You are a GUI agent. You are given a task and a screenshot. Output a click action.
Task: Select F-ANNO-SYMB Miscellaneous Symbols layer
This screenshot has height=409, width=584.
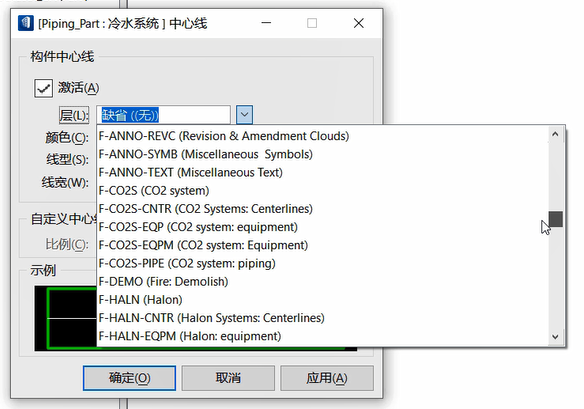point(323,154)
==
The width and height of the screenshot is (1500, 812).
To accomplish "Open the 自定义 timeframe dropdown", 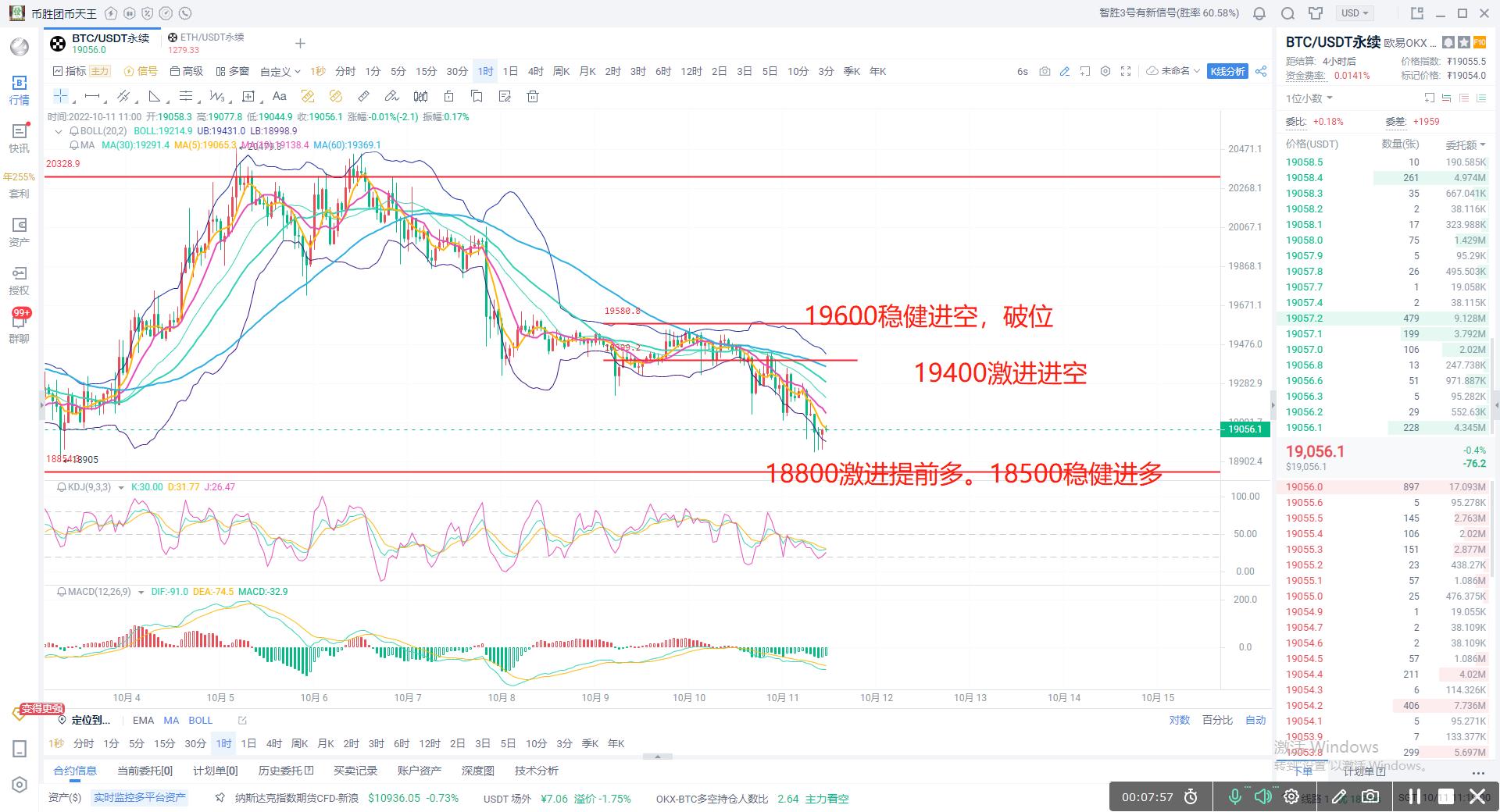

● **Exercise details**: Rewrite the lines starting at the one containing "The width and" and ending at the one containing "the 自定义 timeframe", replacing "dropdown" with "menu" and keeping all other wording unchanged. Omit the pictures from your answer.

● **Solved problem**:
The width and height of the screenshot is (1500, 812).
To accomplish "Open the 自定义 timeframe menu", 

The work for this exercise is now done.